> What is needed
The data must be given again in full, with no line altered.

> Excerpted data
BEGIN

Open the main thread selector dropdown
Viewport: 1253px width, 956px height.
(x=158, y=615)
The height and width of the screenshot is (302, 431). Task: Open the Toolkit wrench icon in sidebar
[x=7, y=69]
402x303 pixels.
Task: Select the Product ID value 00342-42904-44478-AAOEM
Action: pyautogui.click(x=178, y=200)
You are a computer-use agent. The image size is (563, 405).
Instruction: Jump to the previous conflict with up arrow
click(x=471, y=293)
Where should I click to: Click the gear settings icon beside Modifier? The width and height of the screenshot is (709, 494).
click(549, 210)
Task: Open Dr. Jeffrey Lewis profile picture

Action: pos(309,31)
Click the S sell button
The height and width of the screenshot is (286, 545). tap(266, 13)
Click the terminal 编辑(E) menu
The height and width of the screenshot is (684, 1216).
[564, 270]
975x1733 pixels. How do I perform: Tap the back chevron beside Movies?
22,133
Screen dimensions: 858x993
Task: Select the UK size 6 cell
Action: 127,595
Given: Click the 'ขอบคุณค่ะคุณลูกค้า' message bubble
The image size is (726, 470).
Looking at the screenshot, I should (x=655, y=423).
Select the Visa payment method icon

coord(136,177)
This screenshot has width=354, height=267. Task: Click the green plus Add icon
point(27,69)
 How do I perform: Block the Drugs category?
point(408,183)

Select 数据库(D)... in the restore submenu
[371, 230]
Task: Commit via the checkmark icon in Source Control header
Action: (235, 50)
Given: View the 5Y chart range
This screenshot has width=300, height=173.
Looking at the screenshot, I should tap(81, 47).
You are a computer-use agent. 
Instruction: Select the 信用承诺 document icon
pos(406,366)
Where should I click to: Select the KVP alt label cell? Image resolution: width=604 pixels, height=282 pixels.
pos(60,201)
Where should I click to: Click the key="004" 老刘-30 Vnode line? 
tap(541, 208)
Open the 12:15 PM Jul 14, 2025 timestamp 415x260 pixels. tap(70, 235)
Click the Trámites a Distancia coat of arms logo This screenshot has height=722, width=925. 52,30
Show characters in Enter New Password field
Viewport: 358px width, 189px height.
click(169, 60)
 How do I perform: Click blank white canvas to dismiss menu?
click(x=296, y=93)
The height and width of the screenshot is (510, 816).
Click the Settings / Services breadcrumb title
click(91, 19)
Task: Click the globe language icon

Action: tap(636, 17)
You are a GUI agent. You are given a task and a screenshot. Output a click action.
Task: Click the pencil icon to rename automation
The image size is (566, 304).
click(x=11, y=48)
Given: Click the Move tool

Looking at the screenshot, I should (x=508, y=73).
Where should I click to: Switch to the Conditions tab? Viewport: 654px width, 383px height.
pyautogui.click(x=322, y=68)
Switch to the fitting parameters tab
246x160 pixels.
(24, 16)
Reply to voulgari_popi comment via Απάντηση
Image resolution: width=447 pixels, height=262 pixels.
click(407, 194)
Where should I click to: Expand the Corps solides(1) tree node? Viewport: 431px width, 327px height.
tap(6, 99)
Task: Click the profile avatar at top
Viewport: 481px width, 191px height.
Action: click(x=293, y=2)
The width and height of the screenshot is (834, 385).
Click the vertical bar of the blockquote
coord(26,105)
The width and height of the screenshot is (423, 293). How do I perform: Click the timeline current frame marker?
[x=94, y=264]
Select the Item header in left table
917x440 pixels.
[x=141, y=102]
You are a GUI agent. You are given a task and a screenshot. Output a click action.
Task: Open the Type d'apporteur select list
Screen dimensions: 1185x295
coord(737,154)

END

> Task answer
Open the main thread selector dropdown
Viewport: 1253px width, 956px height.
(x=158, y=615)
The height and width of the screenshot is (302, 431). Task: Open the Toolkit wrench icon in sidebar
[x=7, y=69]
402x303 pixels.
Task: Select the Product ID value 00342-42904-44478-AAOEM
Action: pyautogui.click(x=178, y=200)
You are a computer-use agent. The image size is (563, 405).
Instruction: Jump to the previous conflict with up arrow
click(x=471, y=293)
Where should I click to: Click the gear settings icon beside Modifier? The width and height of the screenshot is (709, 494).
click(549, 210)
Task: Open Dr. Jeffrey Lewis profile picture

Action: pos(309,31)
Click the S sell button
The height and width of the screenshot is (286, 545). tap(266, 13)
Click the terminal 编辑(E) menu
The height and width of the screenshot is (684, 1216).
[564, 270]
975x1733 pixels. How do I perform: Tap the back chevron beside Movies?
22,133
Screen dimensions: 858x993
Task: Select the UK size 6 cell
Action: 127,595
Given: Click the 'ขอบคุณค่ะคุณลูกค้า' message bubble
The image size is (726, 470).
Looking at the screenshot, I should (x=655, y=423).
Select the Visa payment method icon

coord(136,177)
This screenshot has width=354, height=267. Task: Click the green plus Add icon
point(27,69)
 How do I perform: Block the Drugs category?
point(408,183)

Select 数据库(D)... in the restore submenu
[371, 230]
Task: Commit via the checkmark icon in Source Control header
Action: (235, 50)
Given: View the 5Y chart range
This screenshot has width=300, height=173.
Looking at the screenshot, I should tap(81, 47).
You are a computer-use agent. 
Instruction: Select the 信用承诺 document icon
pos(406,366)
Where should I click to: Select the KVP alt label cell? Image resolution: width=604 pixels, height=282 pixels.
pos(60,201)
Where should I click to: Click the key="004" 老刘-30 Vnode line? 
tap(541, 208)
Open the 12:15 PM Jul 14, 2025 timestamp 415x260 pixels. tap(70, 235)
Click the Trámites a Distancia coat of arms logo This screenshot has height=722, width=925. 52,30
Show characters in Enter New Password field
Viewport: 358px width, 189px height.
click(169, 60)
 How do I perform: Click blank white canvas to dismiss menu?
click(x=296, y=93)
The height and width of the screenshot is (510, 816).
Click the Settings / Services breadcrumb title
click(91, 19)
Task: Click the globe language icon

Action: tap(636, 17)
You are a GUI agent. You are given a task and a screenshot. Output a click action.
Task: Click the pencil icon to rename automation
The image size is (566, 304).
click(x=11, y=48)
Given: Click the Move tool

Looking at the screenshot, I should (x=508, y=73).
Where should I click to: Switch to the Conditions tab? Viewport: 654px width, 383px height.
pyautogui.click(x=322, y=68)
Switch to the fitting parameters tab
246x160 pixels.
(24, 16)
Reply to voulgari_popi comment via Απάντηση
Image resolution: width=447 pixels, height=262 pixels.
click(407, 194)
Where should I click to: Expand the Corps solides(1) tree node? Viewport: 431px width, 327px height.
tap(6, 99)
Task: Click the profile avatar at top
Viewport: 481px width, 191px height.
Action: click(x=293, y=2)
The width and height of the screenshot is (834, 385).
Click the vertical bar of the blockquote
coord(26,105)
The width and height of the screenshot is (423, 293). How do I perform: Click the timeline current frame marker?
[x=94, y=264]
Select the Item header in left table
917x440 pixels.
[x=141, y=102]
You are a GUI agent. You are given a task and a screenshot. Output a click action.
Task: Open the Type d'apporteur select list
Screen dimensions: 1185x295
coord(737,154)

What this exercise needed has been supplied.